Complete reference for configuring MeetMemo.
Create a .env file in the project root:
cp example.env .env| Variable | Description | Example |
|---|---|---|
HF_TOKEN |
Hugging Face API token for PyAnnote models | hf_abc... |
LLM_API_URL |
LLM endpoint base URL (no /v1/chat/completions suffix) |
http://localhost:1234 |
LLM_MODEL_NAME |
Model identifier | qwen2.5-14b-instruct |
DATABASE_URL |
PostgreSQL connection string (auto-set in Docker) | postgresql://... |
| Variable | Description | Default |
|---|---|---|
LLM_API_KEY |
API key for LLM service | Empty (none) |
POSTGRES_PASSWORD |
PostgreSQL password | changeme |
WHISPER_MODEL_NAME |
Whisper model for transcription | turbo |
COMPUTE_TYPE |
Inference precision (float16/int8) | float16 |
TIMEZONE_OFFSET |
Timezone offset from UTC (hours) | +8 |
NVIDIA_VISIBLE_DEVICES |
GPU selection (all, 0, 0,1) |
all |
HTTP_PORT |
External HTTP port for nginx | 80 |
HTTPS_PORT |
External HTTPS port for nginx | 443 |
MeetMemo uses faster-whisper with CTranslate2 for 4x faster transcription compared to openai-whisper, while maintaining the same accuracy and 99+ language support.

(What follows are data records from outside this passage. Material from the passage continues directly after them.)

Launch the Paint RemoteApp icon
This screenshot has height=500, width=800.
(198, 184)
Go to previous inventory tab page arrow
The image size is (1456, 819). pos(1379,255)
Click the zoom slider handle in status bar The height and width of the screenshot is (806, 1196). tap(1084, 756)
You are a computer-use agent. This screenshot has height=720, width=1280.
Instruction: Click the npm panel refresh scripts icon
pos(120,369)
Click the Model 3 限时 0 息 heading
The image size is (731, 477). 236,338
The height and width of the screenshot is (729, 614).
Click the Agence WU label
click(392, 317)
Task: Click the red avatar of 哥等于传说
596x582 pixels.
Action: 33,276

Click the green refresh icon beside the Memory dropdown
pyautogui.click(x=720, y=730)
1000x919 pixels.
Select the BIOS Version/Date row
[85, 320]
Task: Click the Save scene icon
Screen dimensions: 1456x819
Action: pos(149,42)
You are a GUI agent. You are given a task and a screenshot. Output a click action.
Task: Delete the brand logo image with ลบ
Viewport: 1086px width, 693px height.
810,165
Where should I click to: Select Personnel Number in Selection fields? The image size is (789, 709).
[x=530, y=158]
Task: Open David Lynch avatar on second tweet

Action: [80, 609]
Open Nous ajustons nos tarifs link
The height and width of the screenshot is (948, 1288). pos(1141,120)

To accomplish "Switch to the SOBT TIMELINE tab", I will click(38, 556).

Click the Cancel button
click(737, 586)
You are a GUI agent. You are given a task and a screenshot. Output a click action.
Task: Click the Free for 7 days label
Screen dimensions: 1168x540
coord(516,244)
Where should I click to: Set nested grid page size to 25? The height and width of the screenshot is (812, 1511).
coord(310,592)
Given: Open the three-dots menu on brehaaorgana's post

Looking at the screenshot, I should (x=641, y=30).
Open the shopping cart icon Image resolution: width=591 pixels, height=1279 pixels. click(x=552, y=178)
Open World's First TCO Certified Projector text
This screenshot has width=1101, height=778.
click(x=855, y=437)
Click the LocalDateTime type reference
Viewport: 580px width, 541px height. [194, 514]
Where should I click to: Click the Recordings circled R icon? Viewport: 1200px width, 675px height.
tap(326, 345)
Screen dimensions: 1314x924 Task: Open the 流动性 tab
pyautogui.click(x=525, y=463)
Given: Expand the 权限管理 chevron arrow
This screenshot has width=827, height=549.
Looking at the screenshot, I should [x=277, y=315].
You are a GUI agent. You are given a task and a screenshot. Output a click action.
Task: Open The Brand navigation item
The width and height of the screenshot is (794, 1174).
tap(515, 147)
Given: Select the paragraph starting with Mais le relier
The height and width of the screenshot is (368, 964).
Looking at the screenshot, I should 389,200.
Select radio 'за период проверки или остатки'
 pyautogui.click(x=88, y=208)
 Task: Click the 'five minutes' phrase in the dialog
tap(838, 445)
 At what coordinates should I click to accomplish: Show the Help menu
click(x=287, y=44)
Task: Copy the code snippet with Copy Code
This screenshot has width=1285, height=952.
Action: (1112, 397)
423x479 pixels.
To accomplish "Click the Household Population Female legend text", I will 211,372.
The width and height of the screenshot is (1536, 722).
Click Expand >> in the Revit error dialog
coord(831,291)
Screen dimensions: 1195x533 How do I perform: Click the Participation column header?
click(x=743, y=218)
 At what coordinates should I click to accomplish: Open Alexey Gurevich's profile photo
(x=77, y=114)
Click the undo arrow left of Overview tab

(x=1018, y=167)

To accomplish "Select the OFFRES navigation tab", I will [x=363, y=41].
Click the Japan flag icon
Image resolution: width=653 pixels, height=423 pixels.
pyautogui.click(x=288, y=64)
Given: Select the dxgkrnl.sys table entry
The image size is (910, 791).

Set WHISPER_MODEL_NAME environment variable:
| Model | VRAM | Speed | Accuracy | Use Case |
|---|---|---|---|---|
tiny |
~1GB | Fastest | Basic | Quick drafts, testing |
base |
~1GB | Fast | Good | General use |
small |
~2GB | Moderate | Better | Most meetings |
medium |
~5GB | Slow | High | Important recordings |
large |
~10GB | Slowest | Highest | Critical accuracy needs |
turbo |
~6GB | Fast | High | Default - Best balance |
large-v3 |
~10GB | Very Slow | Highest+ | 10-20% better than large-v2 |
Control inference precision with COMPUTE_TYPE environment variable:
| Compute Type | Memory Usage | Speed | Quality | Best For |
|---|---|---|---|---|
float16 |
Medium | Fast | High | GPU (default, recommended) |
int8 |
Low | Very Fast | Good | CPU or low VRAM |
int8_float16 |
Low-Medium | Fast | Good-High | Hybrid scenarios |
Example:
# In .env file
WHISPER_MODEL_NAME=turbo
COMPUTE_TYPE=float16Configure in backend/config.py:
max_file_size: int = 100 * 1024 * 1024 # 100MB
allowed_audio_types: list[str] = [
'audio/wav', 'audio/mpeg', 'audio/mp4',
'audio/x-m4a', 'audio/webm', 'audio/flac', 'audio/ogg'
]Auto-cleanup of old jobs and exports:
cleanup_interval_hours: int = 1 # Check every hour
job_retention_hours: int = 12 # Keep jobs for 12 hours
export_retention_hours: int = 24 # Keep exports for 24 hoursAll runtime data is stored in named Docker volumes:
| Volume | Purpose | Path in Container |
|---|---|---|
meetmemo_audiofiles |
Uploaded audio files | /app/audiofiles |
meetmemo_transcripts |
Transcription JSONs | /app/transcripts |
meetmemo_summary |
Summary files | /app/summary |
meetmemo_exports |
PDF/Markdown exports | /app/exports |
meetmemo_logs |
Application logs | /app/logs |
meetmemo_whisper_cache |
Legacy (unused) | /root/.cache/whisper |
meetmemo_huggingface_cache |
Whisper + PyAnnote models | /root/.cache/huggingface |
meetmemo_torch_cache |
PyTorch cache | /root/.cache/torch |
meetmemo_postgres_data |
Database | /var/lib/postgresql/data |
PostgreSQL connection pool settings in backend/config.py:
db_pool_min_size: int = 5 # Minimum connections
db_pool_max_size: int = 20 # Maximum connectionsConfigure in backend/config.py:
log_level: str = "INFO" # DEBUG, INFO, WARNING, ERROR, CRITICAL
log_file: str = "logs/app.log"
log_max_bytes: int = 10 * 1024 * 1024 # 10MB per file
log_backup_count: int = 5 # Keep 5 rotated files
log_to_console: bool = True # Also output to stdoutIn .env:
NVIDIA_VISIBLE_DEVICES=0 # Use only GPU 0
NVIDIA_VISIBLE_DEVICES=0,1 # Use GPUs 0 and 1
NVIDIA_VISIBLE_DEVICES=all # Use all GPUs (default)Remove the runtime: nvidia line from docker-compose.yml:
meetmemo-backend:
# runtime: nvidia # Comment out this lineNote: CPU-only mode is significantly slower for transcription and diarization.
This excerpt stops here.